Римма Коваленко - Конвейер
— Вы сказали корреспонденту, что у меня слабый контакт с молодежью?
Татьяна Сергеевна махнула рукой:
— Да не волнуйтесь вы. Я же сказала, что мы говорили про жизнь.
Глава девятая
Поезд, который увез Лавра Прокофьевича, был скорым, шел легко, минуя маленькие станции, и на больших долго не задерживался. Отъезжала в сторону дверь купе, бодрый голос женщины в белом халате предлагал: «Кефирчику! Кому кефирчику?» Другой голос принадлежал благообразному старичку — монотонно перечислял названия газет и журналов.
Маленькая старушка в длинной сборчатой юбке ехала в сопровождении внука лет двадцати пяти, плотного деревенского парня, который был с ней терпелив и внимателен и в то же время явно стеснялся ее.
— Вон теленок, — говорила старушка соседям по купе, — а вон речка.
Внук глядел на Лавра Прокофьевича и качал головой: а что с ней поделаешь, ведет себя, как ребенок.
Пошел дождь. Струйки поползли по окошку вагона.
— Овсы пойдут, — сказала старушка. — Такой дождь овсам в радость.
Внук покраснел.
— Какие теперь овсы? Уборка кончается. Ты вот едешь, много овсов видела?

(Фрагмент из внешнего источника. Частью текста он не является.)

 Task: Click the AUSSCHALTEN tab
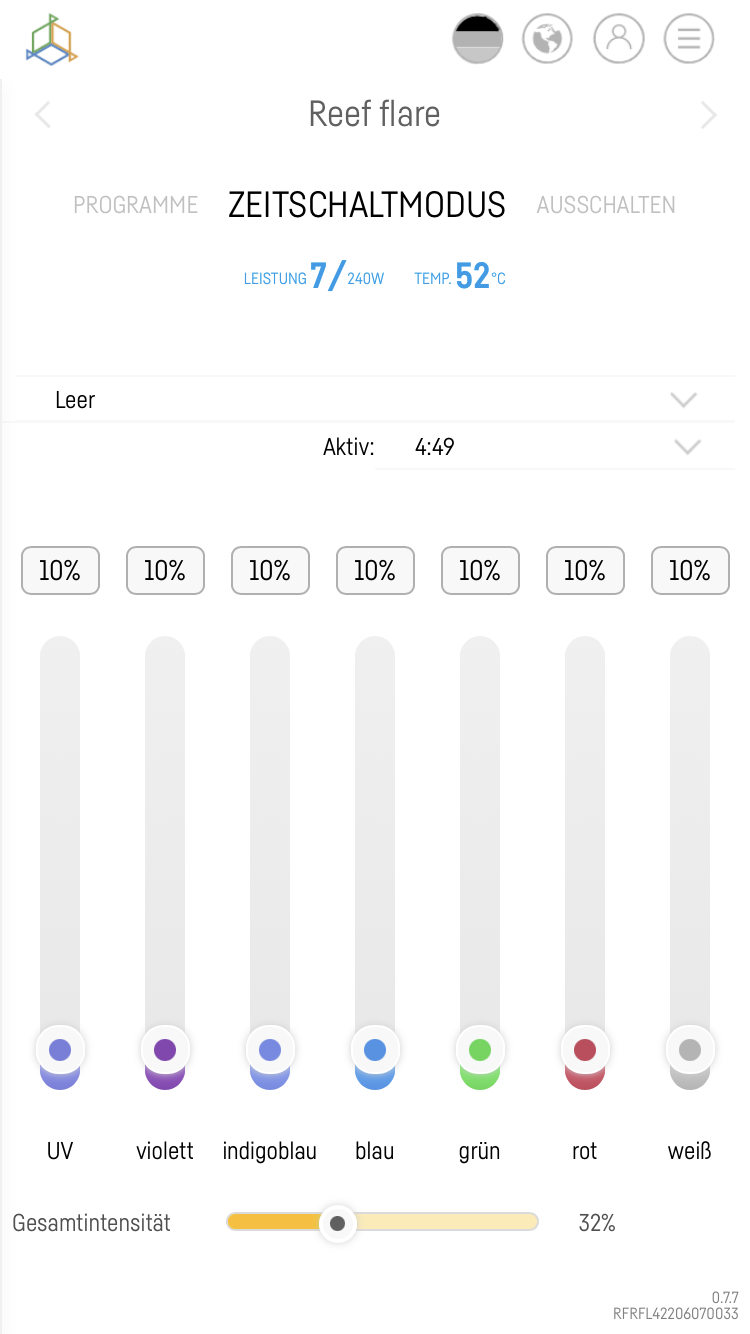[x=606, y=205]
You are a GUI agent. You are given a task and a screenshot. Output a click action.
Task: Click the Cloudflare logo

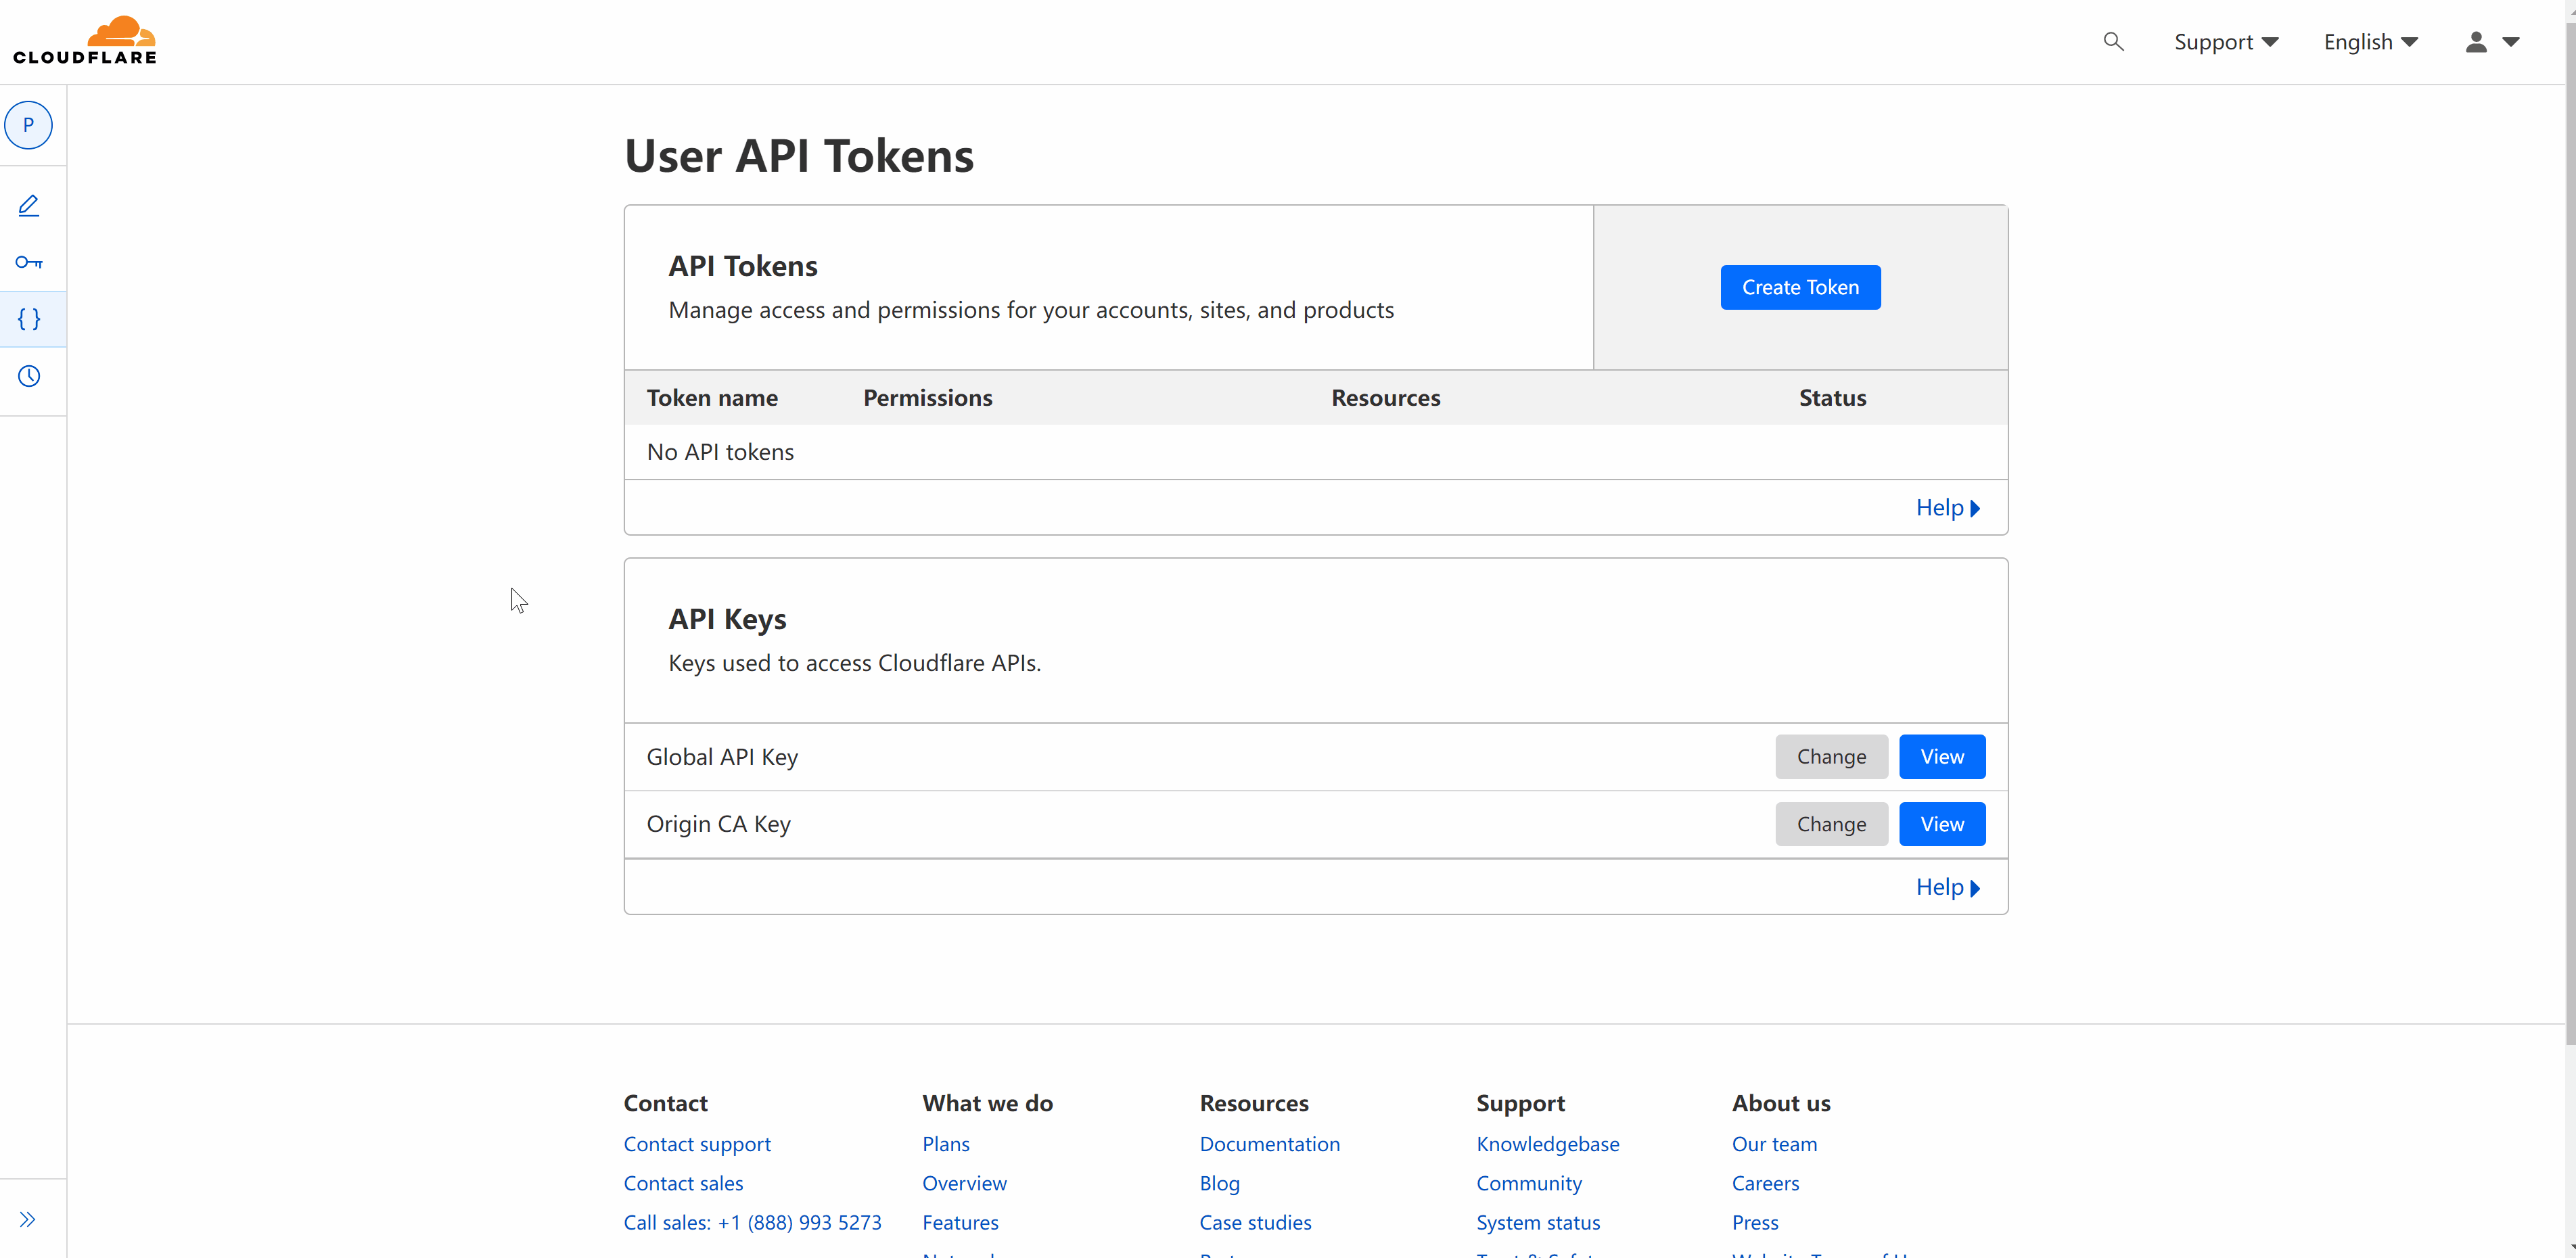(85, 41)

— Я, Ваня, ничего не вижу, — отвечала старушка, — я еду, паровоз бежит, дождик каплет, что тут увидишь.
Щеки в прожилках румянца, ноги в шерстяных носочках, не достают до пола. Лавр Прокофьевич глядел на нее и думал, что таких старушек вместе с их плюшевыми жакетками становится все меньше и меньше. Когда-то и у него была такая бабушка, мать отца, в таких же носочках, с серебряной косичкой под платком.

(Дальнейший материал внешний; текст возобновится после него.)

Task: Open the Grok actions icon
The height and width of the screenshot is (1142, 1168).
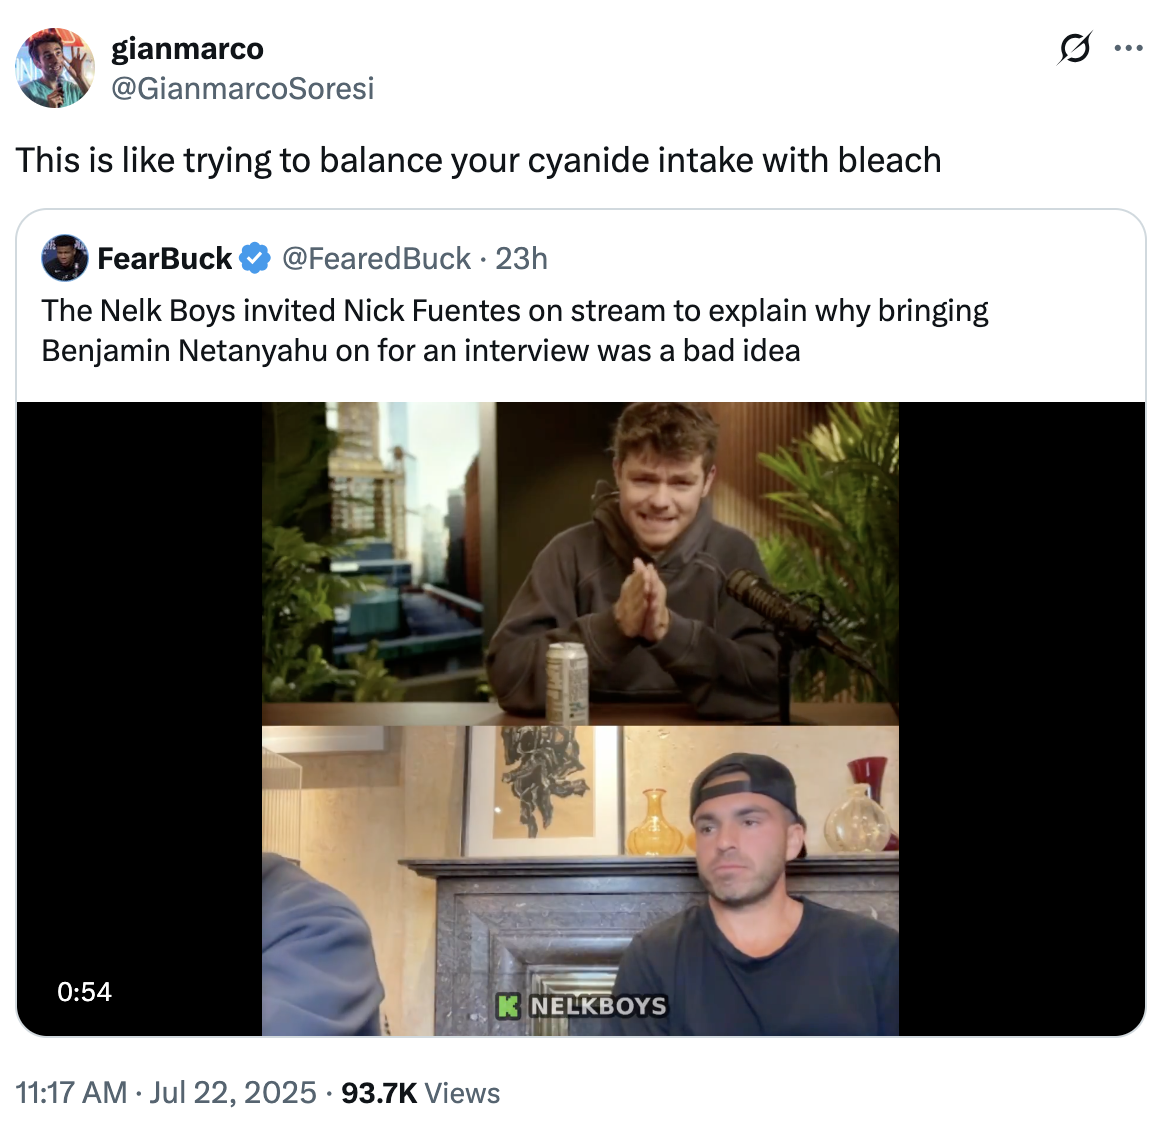Action: [1074, 48]
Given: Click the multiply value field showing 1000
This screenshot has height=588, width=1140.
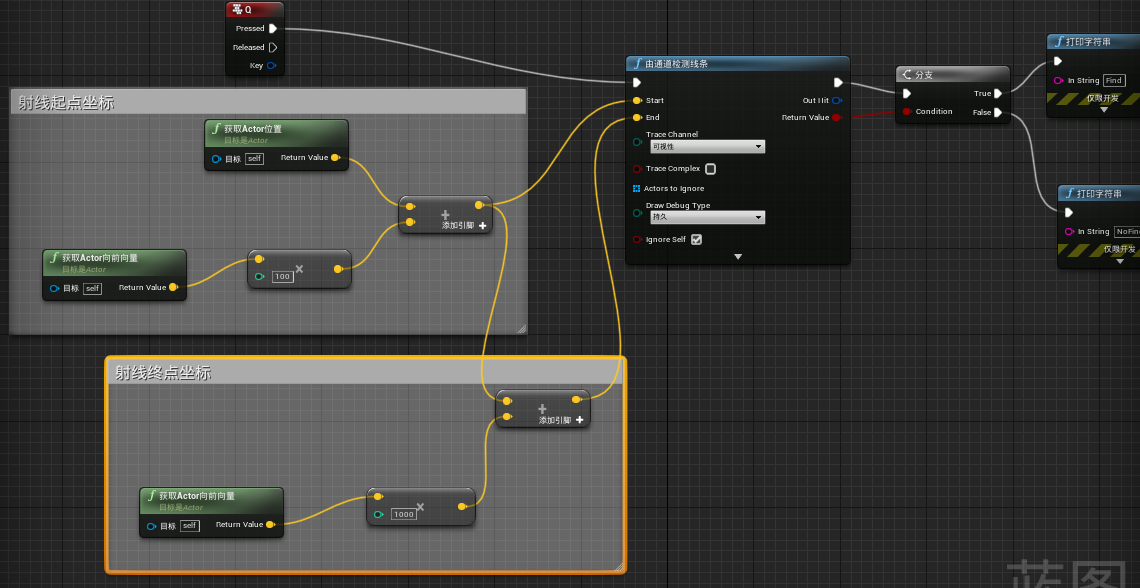Looking at the screenshot, I should click(x=404, y=514).
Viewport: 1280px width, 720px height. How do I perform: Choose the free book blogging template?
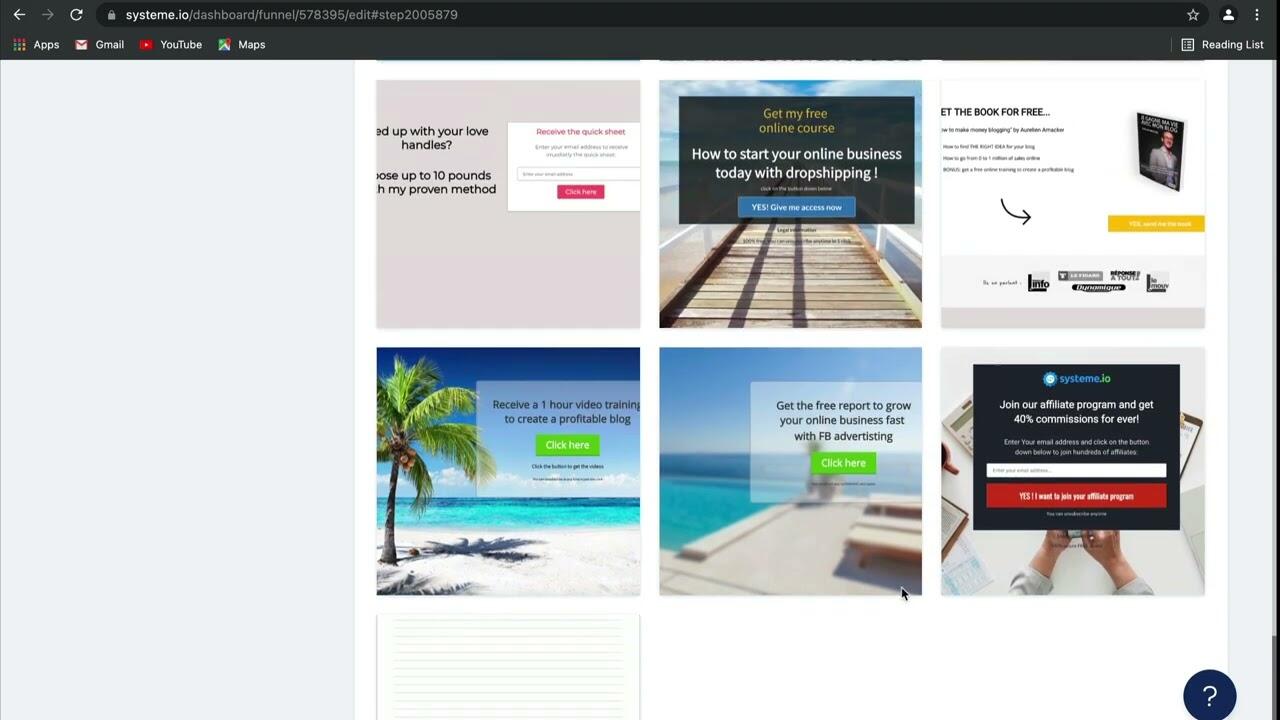click(x=1072, y=204)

— Она первый раз в поезде едет, — сказал внук, — думал, бояться будет, а она ничего, даже не удивляется.
— Мне восемьдесят шеш, — закивала старушка. — Которым столько, они уже всем в тягость, а я и за водой, и посуду, и поросенку…

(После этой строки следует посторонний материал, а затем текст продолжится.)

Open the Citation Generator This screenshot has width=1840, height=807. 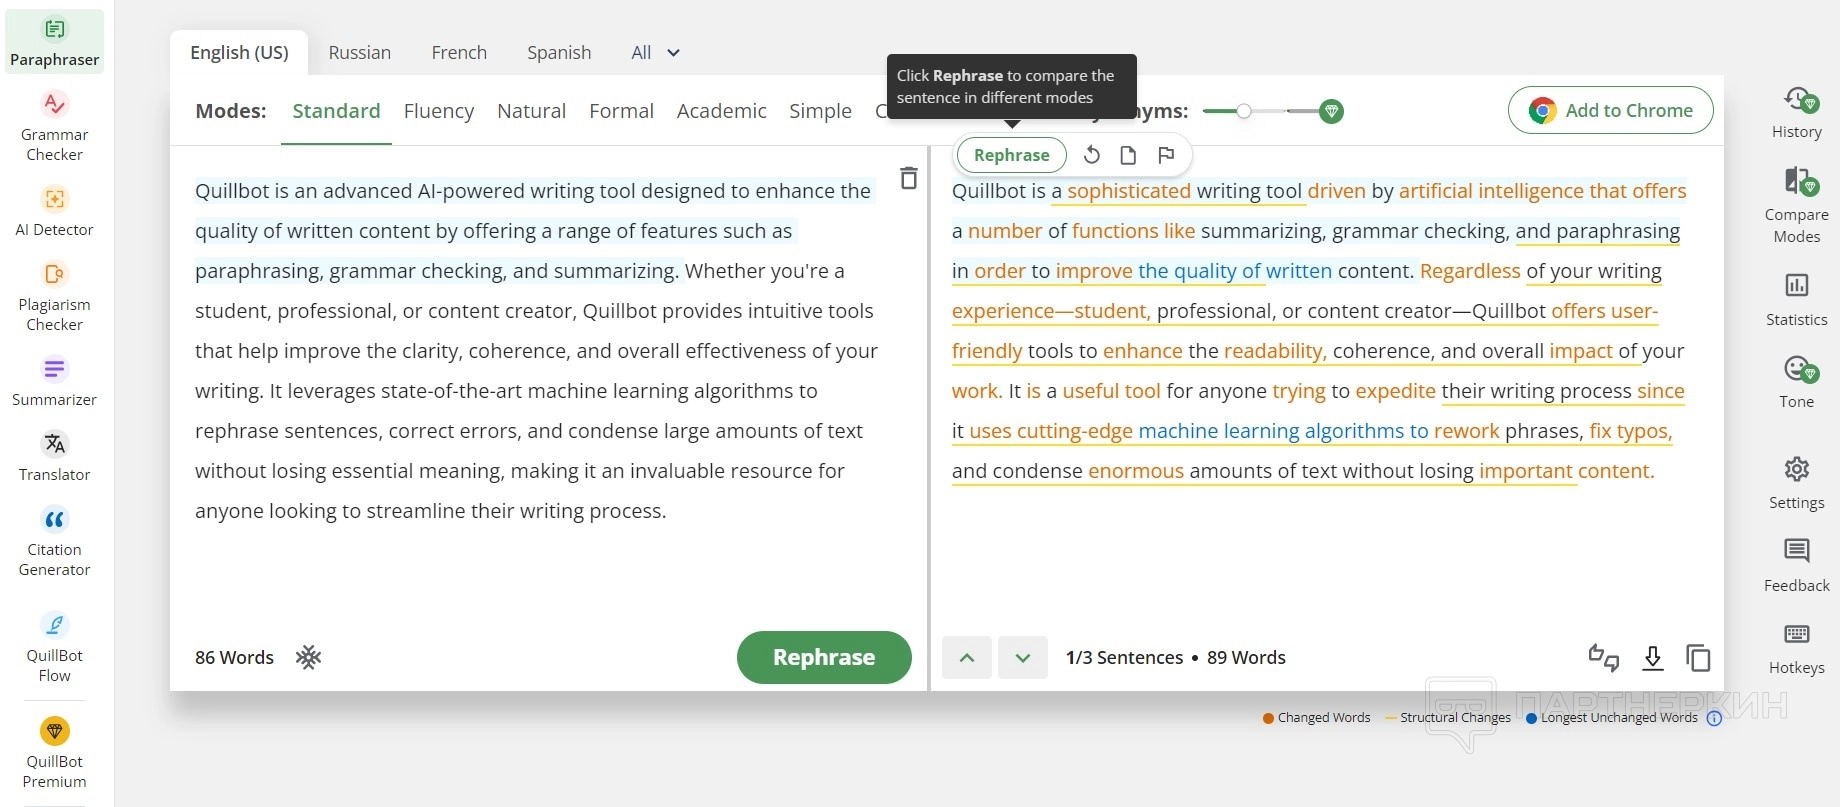coord(54,541)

— «Шеш», — внук, страдая, опять покраснел. Достал из чемодана сверток с едой, развернул, пригласил присоединиться соседей. Старушка взяло яйцо, огляделась, обо что бы его разбить. Увидела никелированный крючок над головой, вытянула руку, прицелилась и стукнула. Четвертый пассажир, синеглазый, седовласый красавец, одобрительно засмеялся:
— Бабуся нигде не пропадет. Отдыхать едете или в гости?
— Вот, — старушка локтем показала на внука, — он удумал. Кофту купил, туфли две пары.
— Тапочки, — поправил внук.
— На море, говорит, поедем, будешь потом вспоминать.
Оказалось, что они едут в тот же санаторий, что и Лавр Прокофьевич.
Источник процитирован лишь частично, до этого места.